Keempat tersangka itu adalah MFV dan CJ, masing-masing mantri bank yang bertugas pada 2023–2024, serta dua calo, RMN dan MNS, yang diduga menjadi penghubung antara para debitur dan oknum bank.
Mereka ditahan berdasarkan Surat Perintah Penahanan Kepala Kejaksaan Negeri Pontianak selama 20 hari, mulai 26 November hingga 15 Desember 2025.
Penyidik menduga para tersangka itu terlibat dalam pengajuan kredit terhadap 59 debitur yang belakangan berstatus macet.
Para debitur ini disebut tidak sepenuhnya memenuhi syarat, namun tetap memperoleh pencairan kredit karena proses pengajuan dibantu para calo. Modus percaloan ini dilakukan secara sistematis.
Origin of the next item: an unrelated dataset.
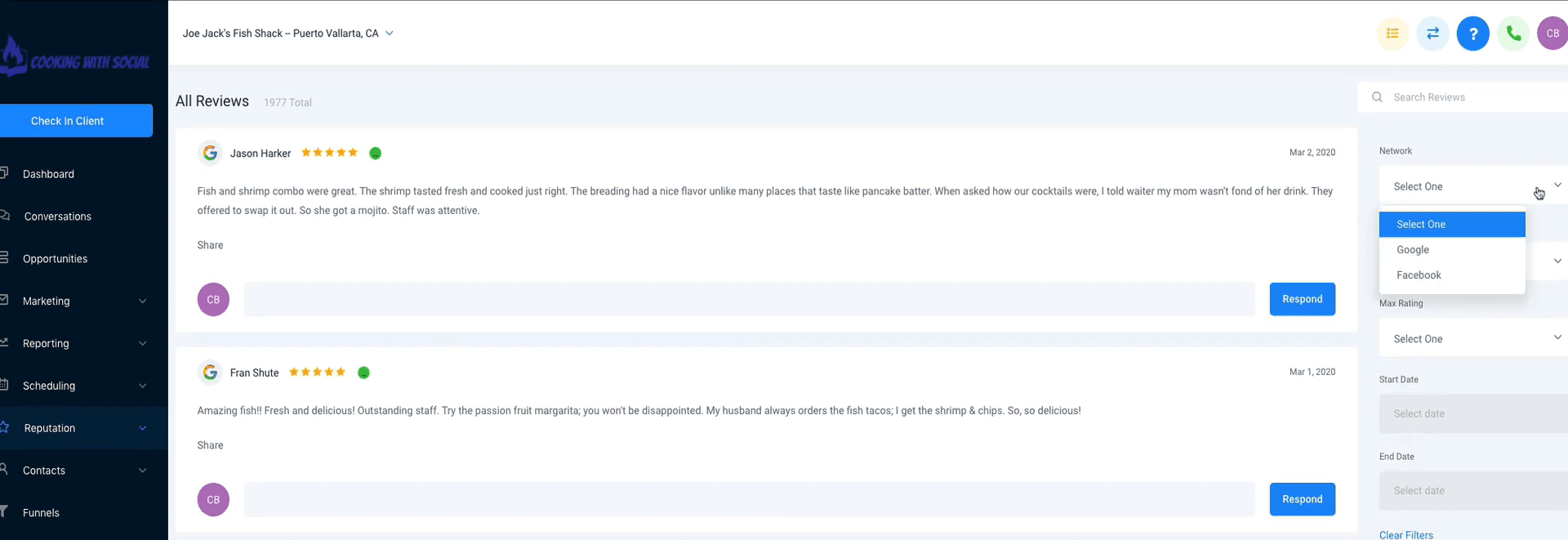Click the Google logo beside Jason Harker
This screenshot has width=1568, height=540.
[x=211, y=153]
Calo mengumpulkan data calon debitur, sementara dua mantri bank diduga memanipulasi kelengkapan administrasi sehingga pengajuan kredit dapat disetujui tanpa proses verifikasi sesuai standar operasional bank.
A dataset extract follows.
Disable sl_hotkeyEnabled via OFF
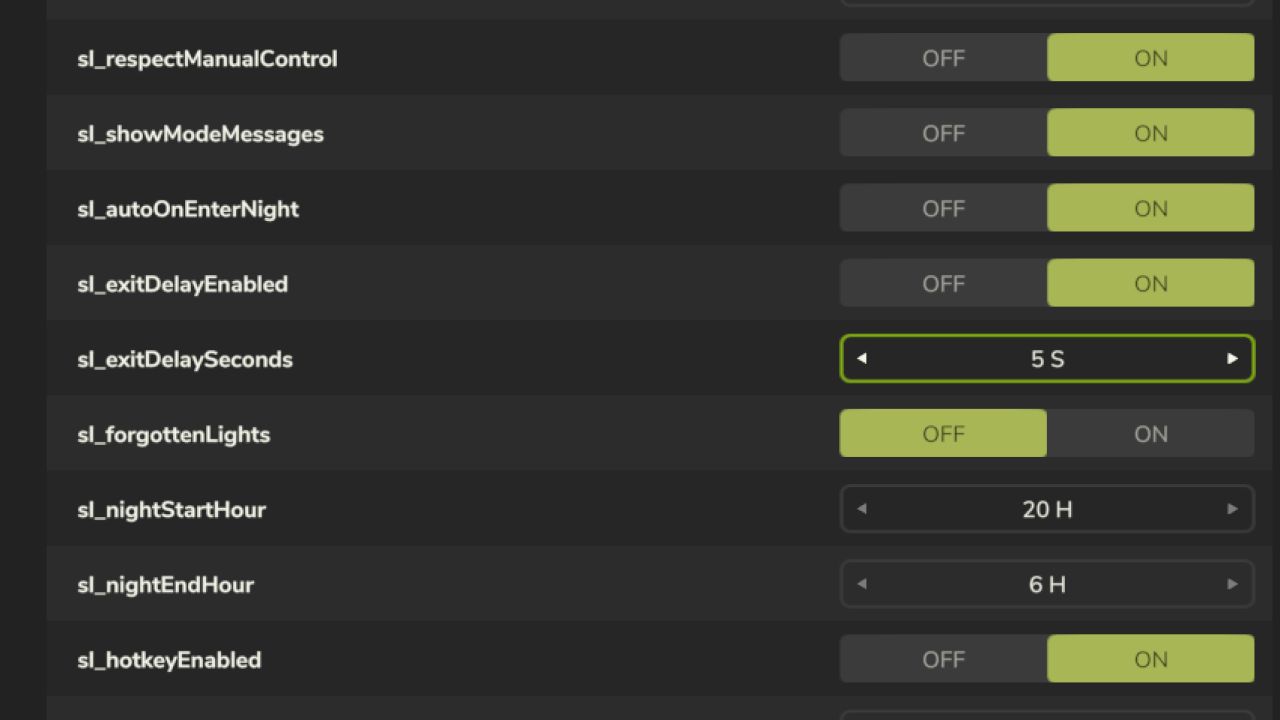Screen dimensions: 1280x720 pos(943,659)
Dalam mekanisme normal, verifikasi dilakukan berlapis. Namun, dalam kasus ini terdapat indikasi kuat bahwa proses itu dipotong dan direkayasa.
Indikasi fraud pertama kali mencuat dari laporan hasil pemeriksaan unit audit internal bank pada 8 Juli 2024. Laporan itu mengungkap adanya ketidakwajaran data serta pola kesamaan dokumen dalam sejumlah pengajuan kredit.
Audit internal kemudian menetapkan potensi kerugian negara atau perekonomian sebesar Rp 2,39 miliar. Nilai kerugian itu muncul setelah 59 debitur dinyatakan gagal bayar dalam periode penyaluran kredit.
Penyidik menduga pencairan kredit dilakukan tanpa mempertimbangkan kemampuan bayar, dan sebagian debitur bahkan disebut tidak mengetahui bahwa namanya digunakan untuk pengajuan pinjaman.